突発性難聴の鍼灸治療について
- 和来堂 田畑
- 5月12日
- 読了時間: 4分
こんにちは、鍼灸師の田畑です。連休明け、気候の事もあってか調子が悪い方が多いような気がします。
ちょっと突発性難聴の記事を書いてみようかと思って一気に書いたのですが、かなり長文になってしまいました。興味がある方が見て頂けたら嬉しいです。
突発性難聴という、ある日突然耳が聞こえなくなる病気があります。突発性とは突然発生するという意味もありますが、もう一つ「原因が分からない」という意味もあります。
「聞こえない」というのもいくつか種類があり、聴力が落ちて聞こえない場合、耳鳴りが大きくて聞こえが悪い場合、耳閉感(詰まった感じやこもった感じ)で聞こえが悪い場合などがあげられます。発症時にめまいや吐き気を伴う場合もあり、耳鼻科で点滴などの処置を行い、めまいを落ち着けた状態で難聴の治療が始まる場合が多いです。
突発性難聴が耳鼻科での治療で早期に完治するのは全体の約3割と言われています。残りの約7割は改善はするものの完治はしていないということになります。その状態では積極的な治療法は選択肢が多くなく、高圧酸素療法や投薬(ビタミン剤、血流改善薬、時に利尿剤など)が主だった治療になります。それ以上病院では行えることが現時点では無く、その状態に慣れていってもらう、というパターンが多いのが実情です。
これは耳鼻科の先生が悪いわけではなく、そもそも原因が不明なので打つ手がないのです。
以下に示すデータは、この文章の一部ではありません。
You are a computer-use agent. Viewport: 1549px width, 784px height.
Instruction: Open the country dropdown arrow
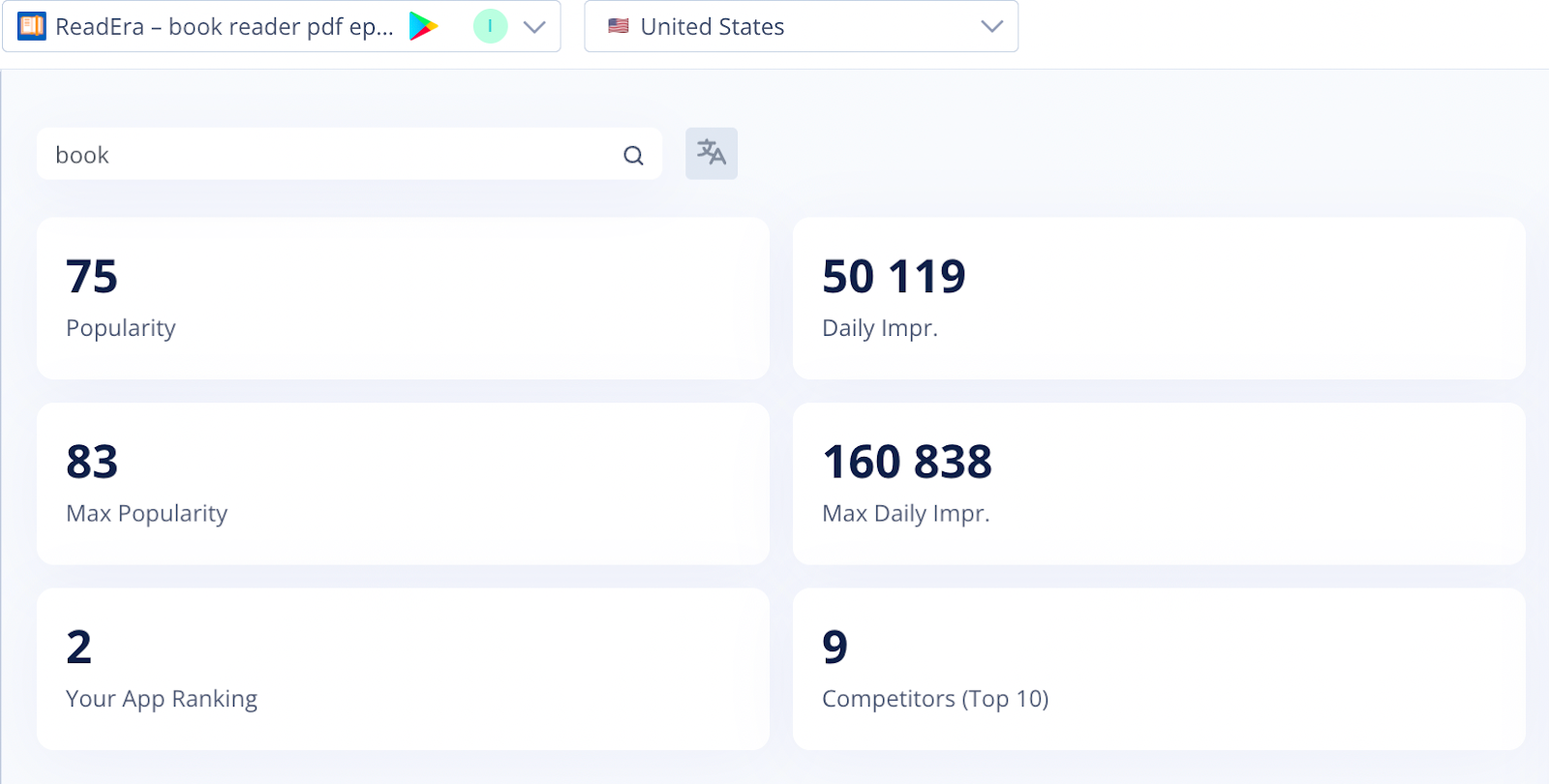point(991,27)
では鍼灸や漢方では突発性難聴をどのように捉え、治療していくのでしょうか。
東洋医学では耳は腎が関係するといわれています。これは病院の検査で腎臓が悪くなってる、という意味合いではありません。「五臓六腑」という言葉を聞いたことがあると思いますが、この言葉は東洋医学の言葉で、この中の五臓とはすなわち「肝、心、脾、肺、腎」の事になります。ほかにも生きていくうえで大切な内臓は沢山あるのですが、東洋医学の主役級はこの5つになります。東洋医学はこの中の何かが調子を崩してしまったため、症状が出ると考えており、例えば腎の調子が悪くなった場合他の臓器にも影響がでるとしています。この調子を診て治療をするのが鍼灸や漢方となります。
ではどうやって我々鍼灸師が五臓の調子を診ているかというと、四診という方法を使います。その4つは「望、聞、問、切」で、
望ー見て観察
聞-音を聞く、匂いを聞く(嗅ぐ)そんなにクンクンしません(^^;
問ー問診
切ー脈や体表を触って状態をみる
ということを行います。といっても、他の先生は分かりませんが、「ハイ!見ますよ!次、嗅ぎますよ!」・・・なんてことはしません笑
事前に書いて頂いた問診表を見ながら普通に会話しながら勝手にやるので、特に気にならないかと思います。脈はこれから診ます、と言ってするのですが、それらの情報を頭の中でぐるぐるして、どこの臓器が弱っているかを導き出します。
でも最近脈をとる先生減ってきたんですよね。中年中堅鍼灸師としてはいささか悲しいというか情けないというかもったいないというか。独り言です。。
で、その導き出した弱っている内臓の事について改めてお話の中で確認し、鍼を使ってどこを元気にするか、流れをよくするか、という感じで治療をしていくわけです。そこで腎が弱ってる!!だけじゃないんです。人ってそんなに単純じゃないんですよね。
もちろんこの腎を何とかしないと!とは考えて治療しますが、大まかに言うと腎は疲労です。ほかには精神的ストレスは肝、心も関わってくるし、他の臓器も関わってくるのでかなりややこしくなってくるんです。
こんな感じで東洋医学的に身体を診させて頂いて、できることを探していきます。
患者さんの数だけ病気の原因があります。その原因を突き止めながら改善するために色々な方法がある中で鍼灸は効果的だと思いますし、僕自身鍼灸で結果を出し続けているので、困ったら一度鍼灸を試してみるのはお勧めです。絶対良くなるとはお約束できませんが、変化をもたらす努力を最大限させて頂きます。
良い治療家に巡り合うことは、きっと人生のプラスになることが多いと思います。僕もそうでした。つらづら書いたこの記事が少しでも突発性難聴の患者さんのプラスになれば幸いです。